● **DATA PROVIDED**
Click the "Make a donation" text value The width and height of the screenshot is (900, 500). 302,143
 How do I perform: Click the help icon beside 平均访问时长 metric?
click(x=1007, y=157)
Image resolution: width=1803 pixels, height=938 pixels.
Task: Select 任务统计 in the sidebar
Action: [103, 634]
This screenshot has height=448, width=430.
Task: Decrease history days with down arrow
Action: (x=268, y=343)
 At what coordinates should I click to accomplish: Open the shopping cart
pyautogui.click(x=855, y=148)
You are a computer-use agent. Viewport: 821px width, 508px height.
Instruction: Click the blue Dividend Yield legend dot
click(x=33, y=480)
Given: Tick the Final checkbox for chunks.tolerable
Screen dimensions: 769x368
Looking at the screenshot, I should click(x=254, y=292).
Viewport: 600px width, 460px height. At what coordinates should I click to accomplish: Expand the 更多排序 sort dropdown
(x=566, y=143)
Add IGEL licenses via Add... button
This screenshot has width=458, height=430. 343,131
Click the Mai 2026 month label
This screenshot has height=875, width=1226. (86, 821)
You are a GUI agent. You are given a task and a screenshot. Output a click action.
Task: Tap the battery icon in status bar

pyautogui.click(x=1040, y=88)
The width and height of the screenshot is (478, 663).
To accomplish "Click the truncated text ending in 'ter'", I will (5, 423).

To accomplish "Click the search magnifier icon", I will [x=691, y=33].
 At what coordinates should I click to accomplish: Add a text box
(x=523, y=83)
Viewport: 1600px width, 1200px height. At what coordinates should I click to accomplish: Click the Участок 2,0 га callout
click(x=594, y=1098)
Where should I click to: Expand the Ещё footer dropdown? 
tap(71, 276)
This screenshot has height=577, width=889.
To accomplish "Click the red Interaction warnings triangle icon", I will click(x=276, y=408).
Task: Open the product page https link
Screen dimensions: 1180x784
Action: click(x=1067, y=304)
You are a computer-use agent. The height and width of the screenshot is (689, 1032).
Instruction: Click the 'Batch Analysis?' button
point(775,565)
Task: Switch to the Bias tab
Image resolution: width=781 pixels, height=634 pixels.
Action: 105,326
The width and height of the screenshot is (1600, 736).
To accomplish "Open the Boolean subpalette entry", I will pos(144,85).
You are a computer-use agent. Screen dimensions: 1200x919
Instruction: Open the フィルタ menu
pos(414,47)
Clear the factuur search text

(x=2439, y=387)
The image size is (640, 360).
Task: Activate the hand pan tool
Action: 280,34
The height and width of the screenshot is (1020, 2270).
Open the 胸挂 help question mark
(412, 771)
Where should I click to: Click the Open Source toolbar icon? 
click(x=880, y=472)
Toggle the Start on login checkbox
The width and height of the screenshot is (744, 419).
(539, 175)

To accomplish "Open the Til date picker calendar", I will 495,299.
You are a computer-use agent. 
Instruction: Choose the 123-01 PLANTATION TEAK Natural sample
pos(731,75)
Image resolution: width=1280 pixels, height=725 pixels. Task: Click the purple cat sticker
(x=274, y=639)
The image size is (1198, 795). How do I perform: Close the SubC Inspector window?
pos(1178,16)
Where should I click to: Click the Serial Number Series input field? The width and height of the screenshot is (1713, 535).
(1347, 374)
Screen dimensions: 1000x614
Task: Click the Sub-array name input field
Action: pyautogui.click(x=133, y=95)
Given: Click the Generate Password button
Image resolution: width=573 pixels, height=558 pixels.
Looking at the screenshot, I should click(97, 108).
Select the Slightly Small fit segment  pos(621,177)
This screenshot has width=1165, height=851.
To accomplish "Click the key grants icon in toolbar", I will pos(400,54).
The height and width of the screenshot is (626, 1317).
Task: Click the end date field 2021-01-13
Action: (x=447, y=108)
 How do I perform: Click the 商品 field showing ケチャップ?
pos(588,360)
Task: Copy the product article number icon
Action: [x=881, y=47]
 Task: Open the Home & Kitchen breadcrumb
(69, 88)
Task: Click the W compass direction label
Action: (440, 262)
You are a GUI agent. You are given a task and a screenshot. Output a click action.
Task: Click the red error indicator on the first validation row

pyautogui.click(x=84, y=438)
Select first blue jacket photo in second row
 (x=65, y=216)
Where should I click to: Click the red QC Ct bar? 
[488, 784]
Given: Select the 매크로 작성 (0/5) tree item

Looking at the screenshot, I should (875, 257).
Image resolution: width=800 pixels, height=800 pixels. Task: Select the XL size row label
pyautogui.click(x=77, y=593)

● **TO DO**
Transcribe the line that contains "Given: Click the Generate Password button" exactly, then each line after it through the end of the material. Nothing else belongs in the output.

● **WRITTEN RESPONSE**
Given: Click the Generate Password button
Image resolution: width=573 pixels, height=558 pixels.
Looking at the screenshot, I should click(97, 108).
Select the Slightly Small fit segment  pos(621,177)
This screenshot has width=1165, height=851.
To accomplish "Click the key grants icon in toolbar", I will pos(400,54).
The height and width of the screenshot is (626, 1317).
Task: Click the end date field 2021-01-13
Action: (x=447, y=108)
 How do I perform: Click the 商品 field showing ケチャップ?
pos(588,360)
Task: Copy the product article number icon
Action: [x=881, y=47]
 Task: Open the Home & Kitchen breadcrumb
(69, 88)
Task: Click the W compass direction label
Action: (440, 262)
You are a GUI agent. You are given a task and a screenshot. Output a click action.
Task: Click the red error indicator on the first validation row

pyautogui.click(x=84, y=438)
Select first blue jacket photo in second row
 (x=65, y=216)
Where should I click to: Click the red QC Ct bar? 
[488, 784]
Given: Select the 매크로 작성 (0/5) tree item

Looking at the screenshot, I should (875, 257).
Image resolution: width=800 pixels, height=800 pixels. Task: Select the XL size row label
pyautogui.click(x=77, y=593)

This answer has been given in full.